Simple caching in PHP5
I’ve just written a script that reads from a few webpages and I faced a problem of the servers sometime being slow and delaying my page display, so I decided to write a simple caching object:
class cache {
function __construct($path='.') {
$this->path = $path;
}
function cache($name, $callback, $args) {
if (file_exists("$this->path/$name")) {
$this->callbacks[$name] = array($callback, $args);
return implode('', file("$this->path/$name"));
} else {
return $this->save($name, $callback, $args);
}
}
function save($name, $callback, $args) {
$text = call_user_func($callback, $args);
$fh = fopen("$this->path/$name", 'w');
fwrite($fh, $text);
fclose($fh);
return $text;
}
function __desctruct() {
if (is_array($this->callbacks)) {
foreach ($this->callbacks as $name => $callback) {
list($callback, $args) = $callback;
return $this->save($name, $callback, $args);
}
}
}
}
You call it using:
$cache = new Cache();
$cache->cache('MyFunc.txt', 'MyFunc', 'an argument');
All it does is save the output of the function to a file with the given name.

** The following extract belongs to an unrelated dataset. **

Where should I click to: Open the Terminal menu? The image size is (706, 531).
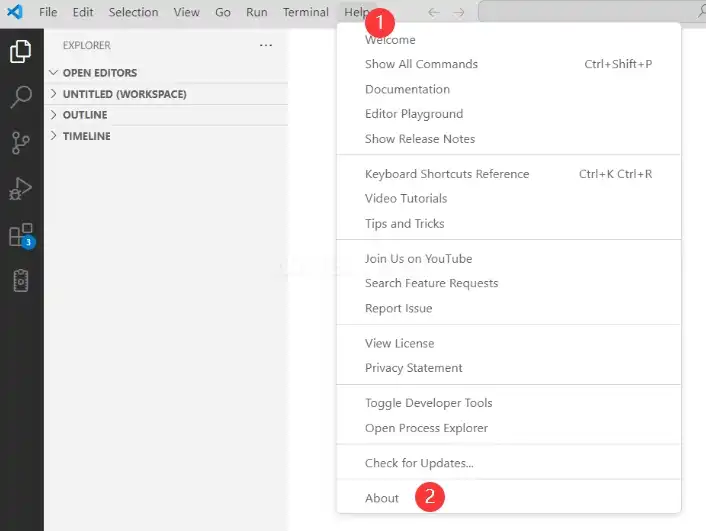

The clever bit is that the output it sends to the browser is the content of the file; it doesn’t actually call the function until the end of the script execution and so doesn’t slow the output to the browser down.
- Start sending output.
- Output cached result of function.
- Finish sending output.
- Call function and save to the cache file.
It means the content will always be slightly out of date, but in a lot of situations that may not be a problem. Quick note, this is only really possible (at least the way I’ve done it) in PHP5 because it requires destructor support.